Feldman’s music relies on modern jazz and classical music legacies without surrendering to common conventions, and his improvising approach is always aware of context. «Sounding Point» harness Feldman’s impressive array of extended techniques – sliding harmonics, picking strings with his left, fingering hand while bowing, circular bowing or bowing or batting at strings with the bow’s wooden spine, to the point where he deploys these techniques unselfconsciously, mixing them freely, but always in the service of the musical stories.
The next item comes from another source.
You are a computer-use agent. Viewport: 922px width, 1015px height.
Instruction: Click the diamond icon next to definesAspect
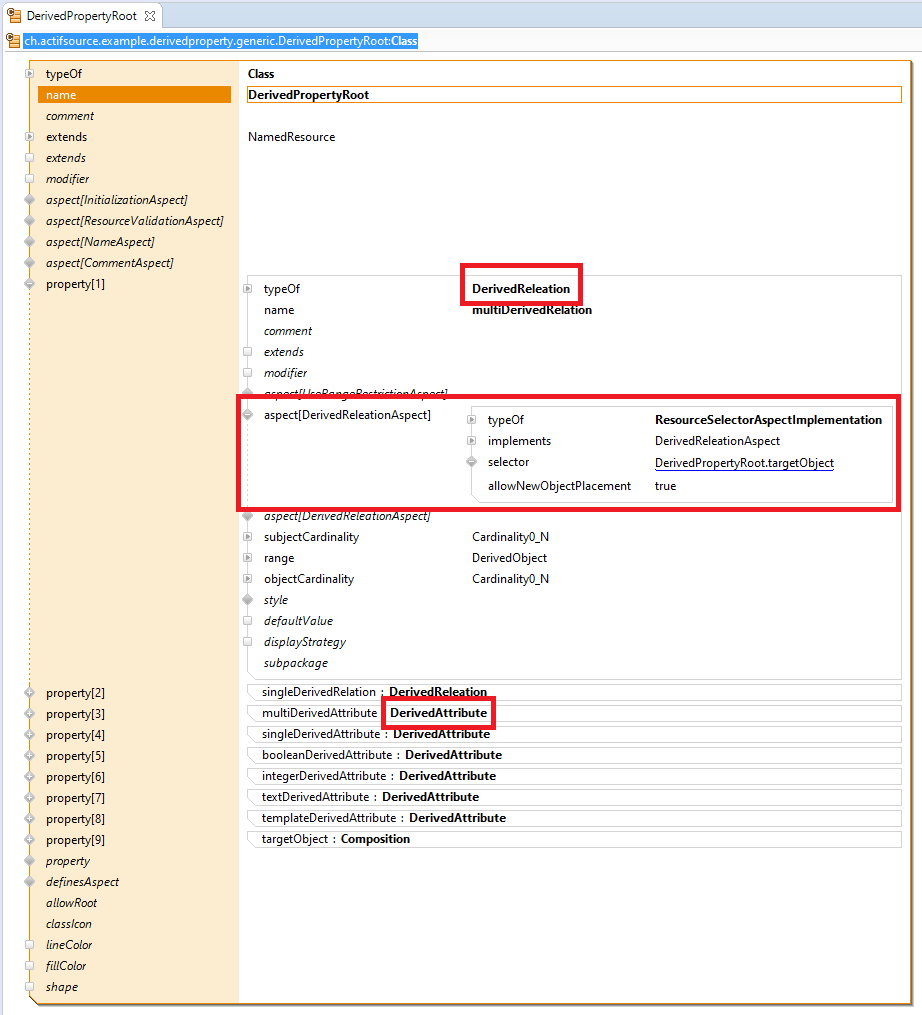pyautogui.click(x=29, y=882)
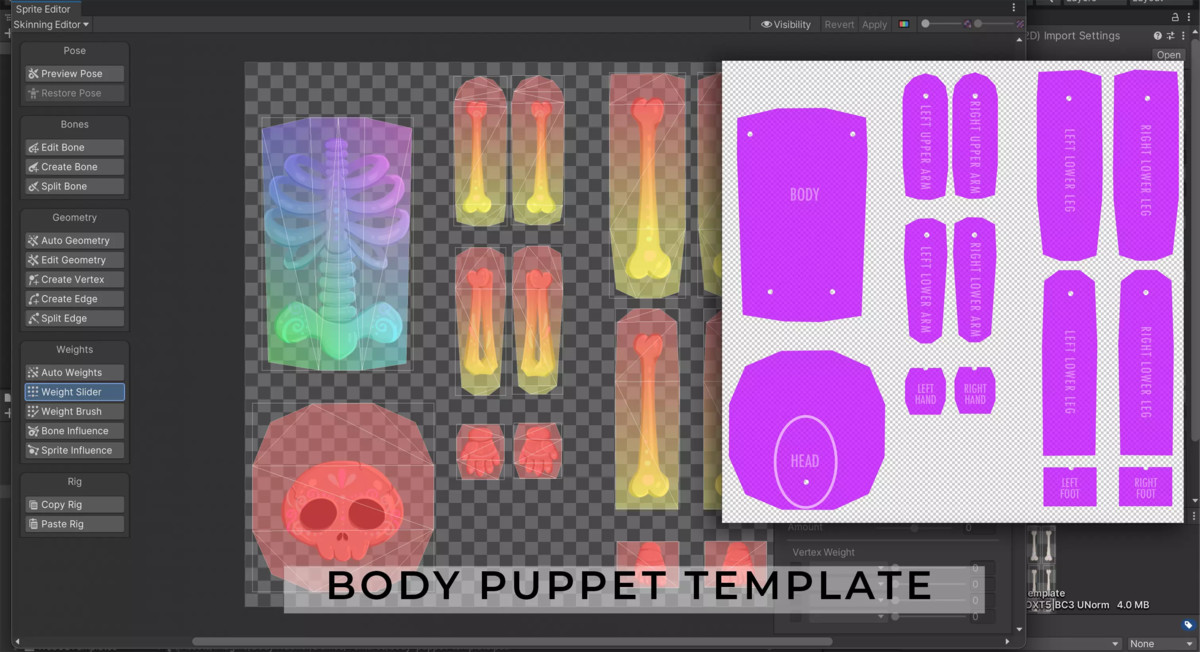Run Auto Geometry generation

[74, 240]
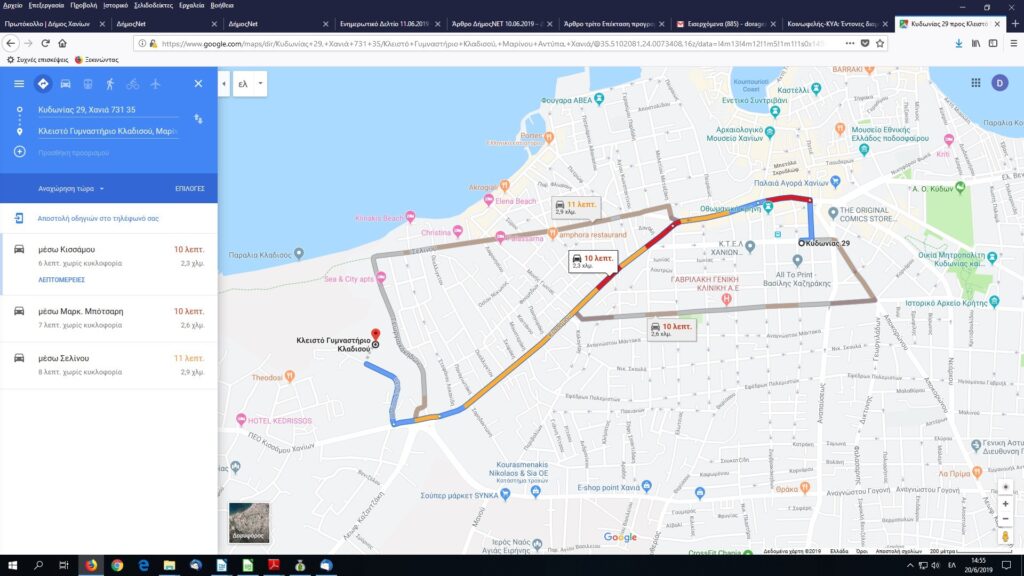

«Sounding Point» was recorded at Studio Lulu in Brooklyn in April 2020 and offers eight short pieces that encompass his irreverent aesthetics. Feldman begins with Courvoisier «As We Are» (from her recent «Free Hoops», Intakt, 2020, and lets the beautiful melody sing while he plays call-and-response games. The title-piece is multi-tracked and Feldman’s violin(s) speak and sing the lyrical, fragile melody, in many languages, ranging from folky, flute-like sound to the more somber, chamber sounds of cello and double bass. Feldman arranged Ornette Coleman’s «Peace Warriors» (from «In All Languages», Caravan of Dreams, 1987) for two violins and employs Coleman’s harmolodics to fragment the pulse and the dramatic theme, inspecting it from various angles, but eventually making it sound deceptively violinistic. Feldman mentions in Kevin Whitehead’s insightful liner notes that he always loved Coleman’s violin playing.
«Unbound», «Rebound» and the last, «New Normal» are improvised pieces that revolve around repetitive elements, all stressing the richness of Feldman’s sound, his exquisite technique and the natural flow of music. «Maniac», with its recurring elements, sounds like expanding the minimalist aesthetics of Philip Glass. The center-piece, «Viciously», is another multi-tracked piece that incorporates cleverly eight bars of the standard «Tenderly» (made famous by Sarah Vaughan and Nat King Cole among many others) and suggests an intense and fast-shifting, emotional drama, full of improvised delights and grand gestures.
«Sounding Point» offers an excellent portrait of a great musician, composer and improviser.